QUESTIONUsing Different Tiles Together - I was given a bunch of different tiles that were left over from various tiling jobs. Without any original packaging for reference, how can I determine each tile's hardness rating? I want to redo my floor and am willing to mix and match, but shouldn't I make sure that all the different tiles I use have the same hardness rating?
ANSWERANSWER - Using different types of tiles in the same installation can be done if you like the blend of colors. You do need to adjust for different facial dimensions and different thicknesses from one tile to the next.
If they are all floor tiles it probably isn't a big concern if the hardness of their glaze and body are different, as long as they are not significantly different. If they are more recently made floor tiles they are probably all vitreous or impervious type of tiles. I assume they are all glazed floor tiles. Unglazed floor tiles would not be a concern even if they have different harnesses, because they are all designed to be more durable.
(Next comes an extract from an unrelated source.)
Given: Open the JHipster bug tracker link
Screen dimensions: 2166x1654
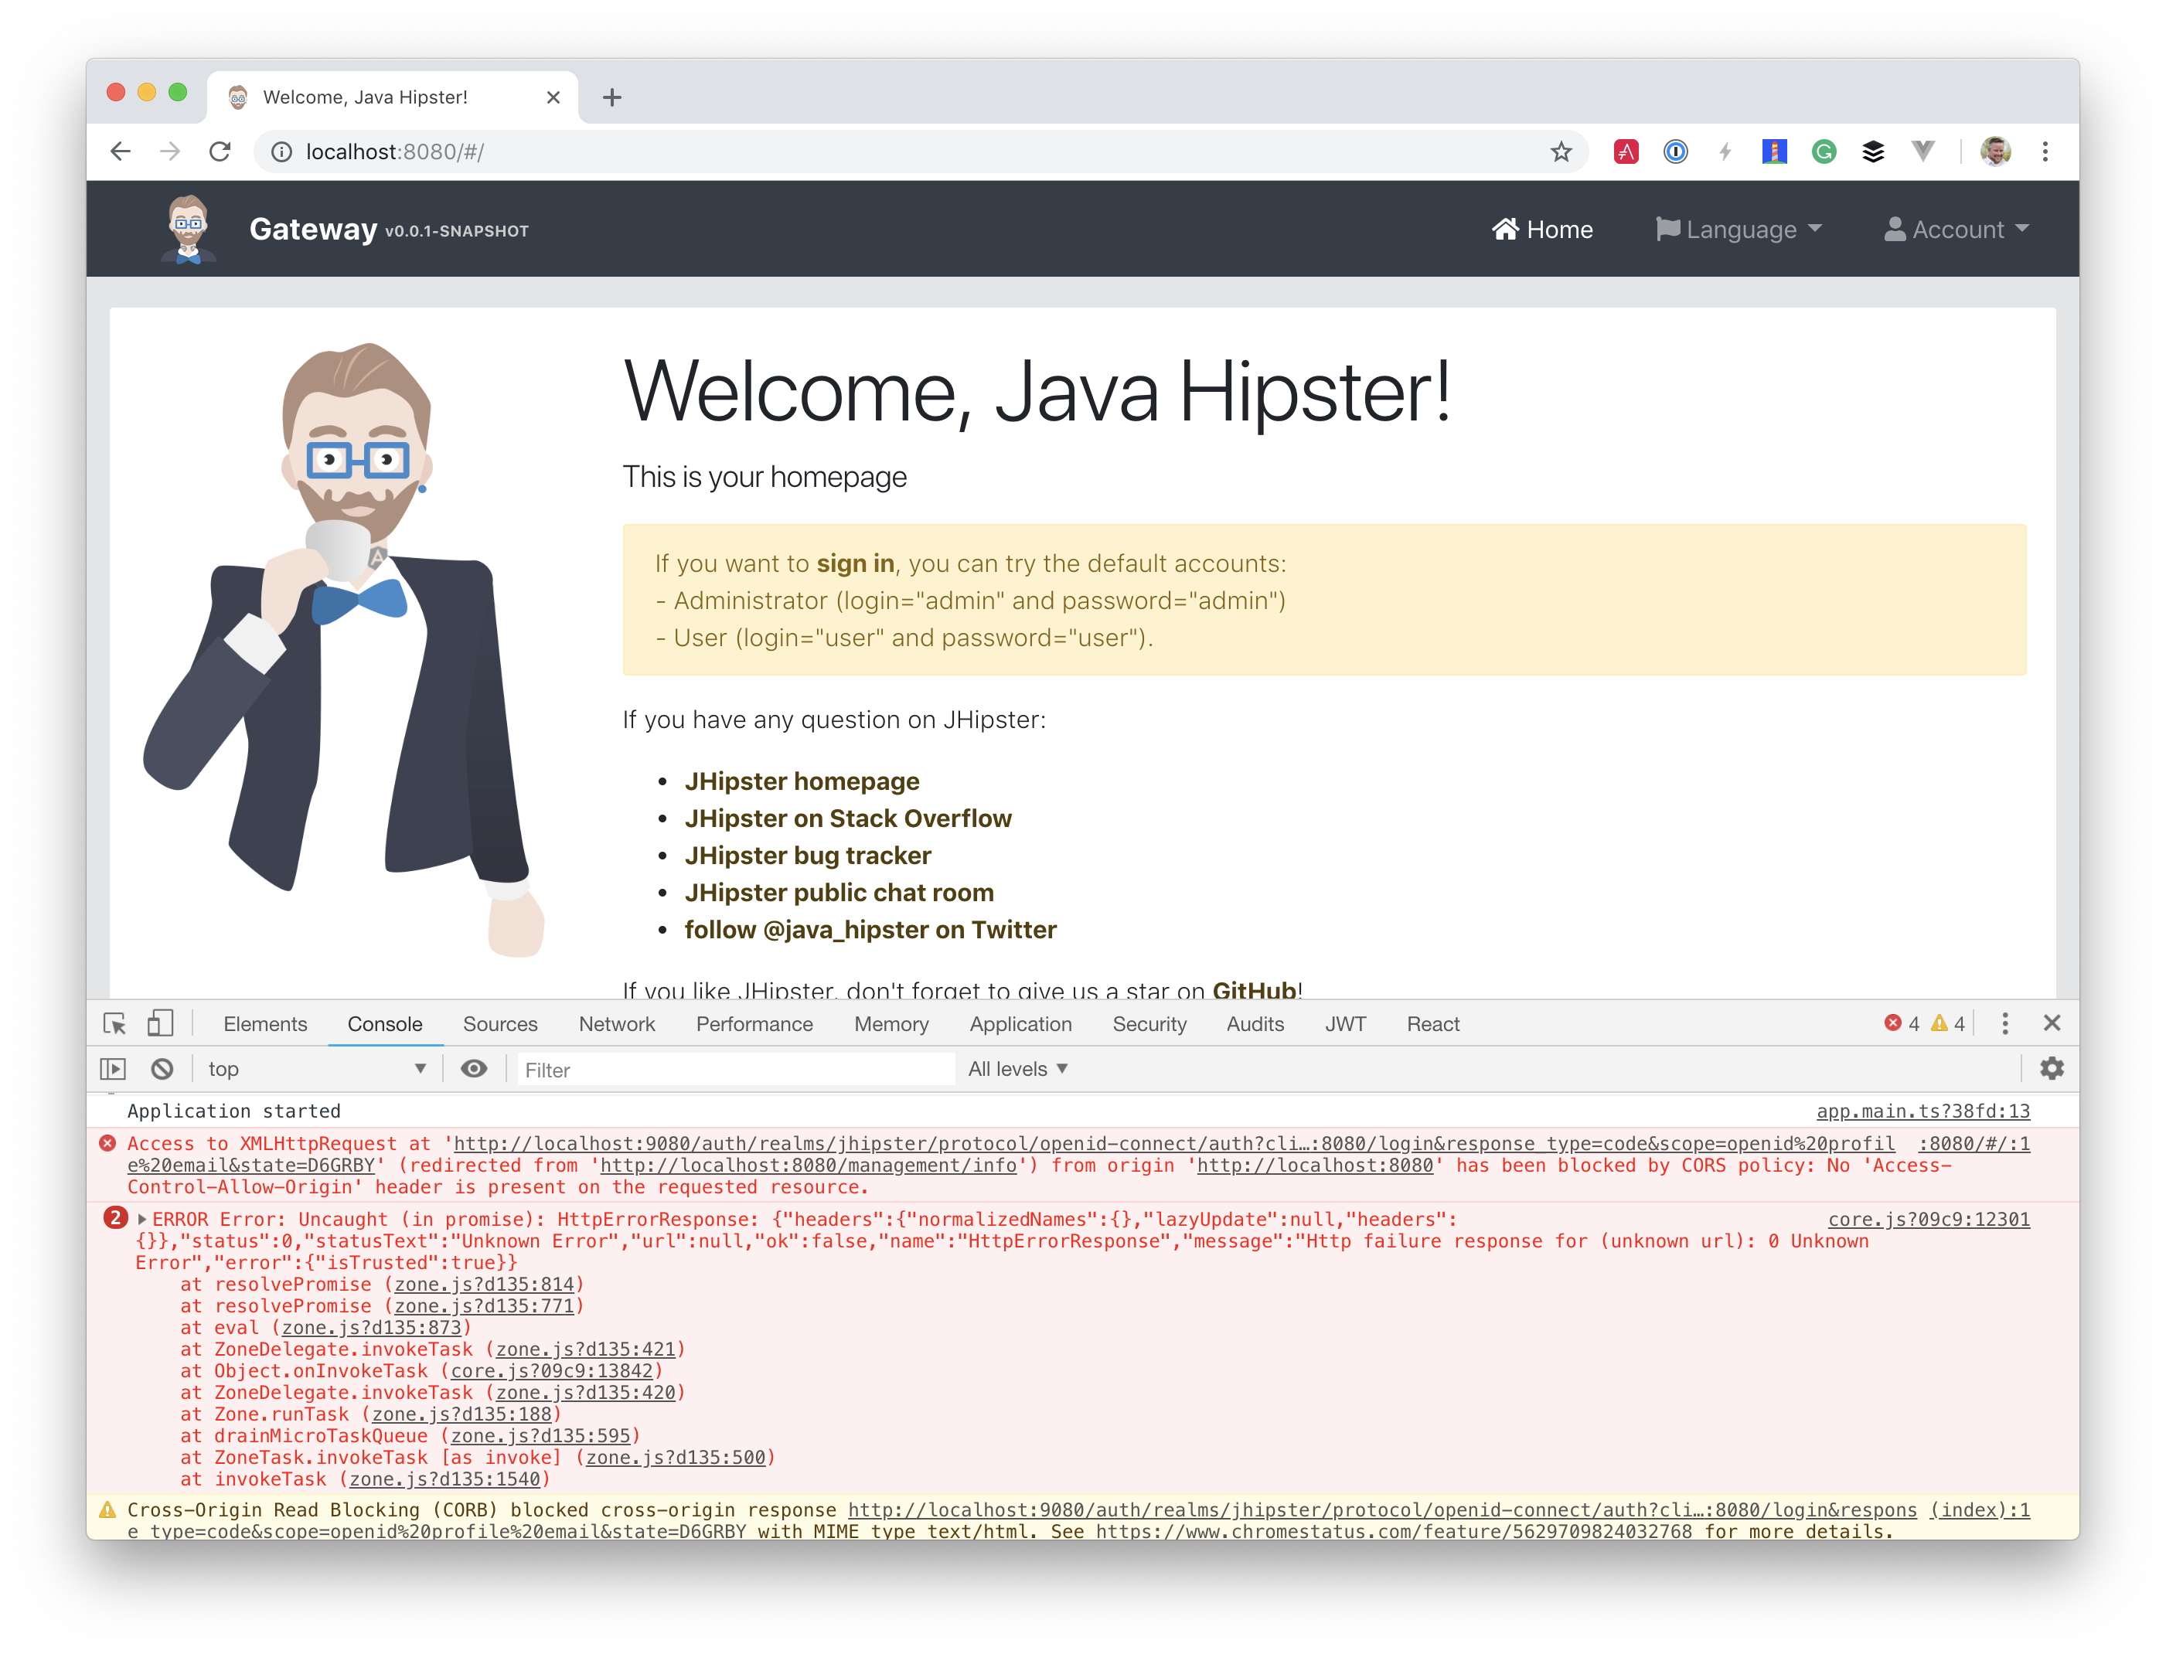Looking at the screenshot, I should pyautogui.click(x=807, y=855).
Old Italian button-back glazed floor tiles could be a concern because those tiles had very porous bodies that were not as hard and they tended to be more prone to chipping. The rule was if the hardness of the glaze was more than 2 calibrations different than the hardness of the body that it would tend to be prone to chipping. You can use a Mohs Hardness kit that uses different minerals to determine the hardness of a tile body or glaze by scratching it with the mineral. You can have a testing laboratory do it, but it will cost $150 or so for each tile you test.
A simple qualitative test to perform would be to put a dimes amount of water on the back of the tile and if it readily absorbs then it is a softer tile. If it sits there and doesn't absorb right away then it would be a harder tile.